An den stressigsten Tagen hat sie um sechs Uhr morgens mit ihrer Arbeit begonnen: „Ich bin für beinahe 80 BetriebsrätInnen zuständig, musste sie alle mit ins Boot holen und natürlich gab es auch regelmäßig Telefonkonferenzen mit der Unternehmensleitung“, weiß Rindler. „Oft habe ich nicht einmal aufgelegt, da kam schon der nächste Anruf, und das letzte E-Mail des Tages habe ich meist um 22 Uhr geschrieben.“ Die Betriebsvereinbarung zur Kurzarbeit musste auf den Weg gebracht werden, doch die ständigen Neuerungen blockierten den Abschluss. So konnten etwa zu Beginn der Pandemie die Anträge auf Corona-Kurzarbeit nicht gestellt werden, weil sie beim Arbeitsmarktservice für den Download nicht verfügbar waren. Daneben war es auch wichtig auf die Belegschaft zu schauen: „Wir BetriebsrätInnen haben jede Woche bei den MitarbeiterInnen angerufen und gefragt, wie es ihnen geht und ob sie etwas brauchen. Und wir haben sie darauf hingewiesen, dass sie bei Bedarf den Corona-Familienhärteausgleich nutzen können“, erzählt Rindler.
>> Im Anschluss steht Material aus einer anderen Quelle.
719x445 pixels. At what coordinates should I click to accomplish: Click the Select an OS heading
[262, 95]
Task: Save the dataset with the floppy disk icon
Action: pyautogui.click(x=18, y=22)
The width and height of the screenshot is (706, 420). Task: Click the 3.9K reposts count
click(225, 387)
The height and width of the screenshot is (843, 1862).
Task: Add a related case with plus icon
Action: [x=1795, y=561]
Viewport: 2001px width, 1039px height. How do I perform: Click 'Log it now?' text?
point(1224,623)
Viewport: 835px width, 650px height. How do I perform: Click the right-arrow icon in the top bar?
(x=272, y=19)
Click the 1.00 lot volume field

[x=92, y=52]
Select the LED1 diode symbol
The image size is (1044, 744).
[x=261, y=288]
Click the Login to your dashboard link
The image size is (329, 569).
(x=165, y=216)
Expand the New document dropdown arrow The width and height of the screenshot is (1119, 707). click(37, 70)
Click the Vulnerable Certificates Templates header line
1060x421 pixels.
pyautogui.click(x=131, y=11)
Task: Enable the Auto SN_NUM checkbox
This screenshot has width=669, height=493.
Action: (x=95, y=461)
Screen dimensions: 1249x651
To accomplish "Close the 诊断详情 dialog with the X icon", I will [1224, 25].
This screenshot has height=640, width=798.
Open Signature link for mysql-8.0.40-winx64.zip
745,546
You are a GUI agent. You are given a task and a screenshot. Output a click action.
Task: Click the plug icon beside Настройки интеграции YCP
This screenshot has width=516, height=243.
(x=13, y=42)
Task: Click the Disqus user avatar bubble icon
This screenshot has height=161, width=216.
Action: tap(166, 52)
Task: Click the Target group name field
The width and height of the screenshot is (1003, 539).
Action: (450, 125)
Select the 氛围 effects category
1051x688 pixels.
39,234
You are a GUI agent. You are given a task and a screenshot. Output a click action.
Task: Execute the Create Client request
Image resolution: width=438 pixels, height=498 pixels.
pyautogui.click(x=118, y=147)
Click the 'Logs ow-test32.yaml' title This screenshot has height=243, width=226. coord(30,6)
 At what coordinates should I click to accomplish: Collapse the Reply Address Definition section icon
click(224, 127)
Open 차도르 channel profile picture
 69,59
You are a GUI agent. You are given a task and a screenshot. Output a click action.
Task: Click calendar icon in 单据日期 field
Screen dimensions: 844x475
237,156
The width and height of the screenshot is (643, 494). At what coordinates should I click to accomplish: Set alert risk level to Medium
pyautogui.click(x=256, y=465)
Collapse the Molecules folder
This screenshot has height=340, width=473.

Intensiv war diese Zeit auch für Barbara Kreuzer, Betriebsrätin der Handelskette Pagro Diskont. Rund 2.100 MitarbeiterInnen arbeiten in Österreich für das Unternehmen, zu dem auch die Libro-Kette gehört. „Ich komme aus der Steiermark und muss permanent nach Guntramsdorf in die Zentrale fahren“, erklärt Kreuzer. Die Arbeitsabläufe haben sich seit der Öffnung am 2. Mai aber kaum geändert – freilich bis auf das Desinfizieren und die MNS-Masken. „Viele Leute sind froh, dass sie wieder arbeiten können. Etwa 90 Prozent unserer MitarbeiterInnen arbeiten in Teilzeit“, macht Betriebsrätin Kreuzer, an die sich die Belegschaft auch mit privaten Problemen wendet, deutlich. „Es ist richtig schwierig, wenn MitarbeiterInnen zu mir kommen, die mit einer Lohnpfändung leben und deshalb umso mehr auf ihren gesamten Lohn angewiesen sind.“
GPA-djp-Expertin Anita Palkovich hofft, dass die Auswirkungen der COVID-19-Pandemie auf den Handel sich auf Dauer in Grenzen halten: „Es muss aber Konjunkturmaßnahmen geben, damit der Handel sich in allen Bereichen stabilisieren kann.“ Dazu zählt auch der versprochene Corona-Tausender. Denn gerade viele Teilzeitbeschäftigte würden von ihm profitieren und das Geld direkt in den Konsum investieren. Davon profitiert wieder der Handel.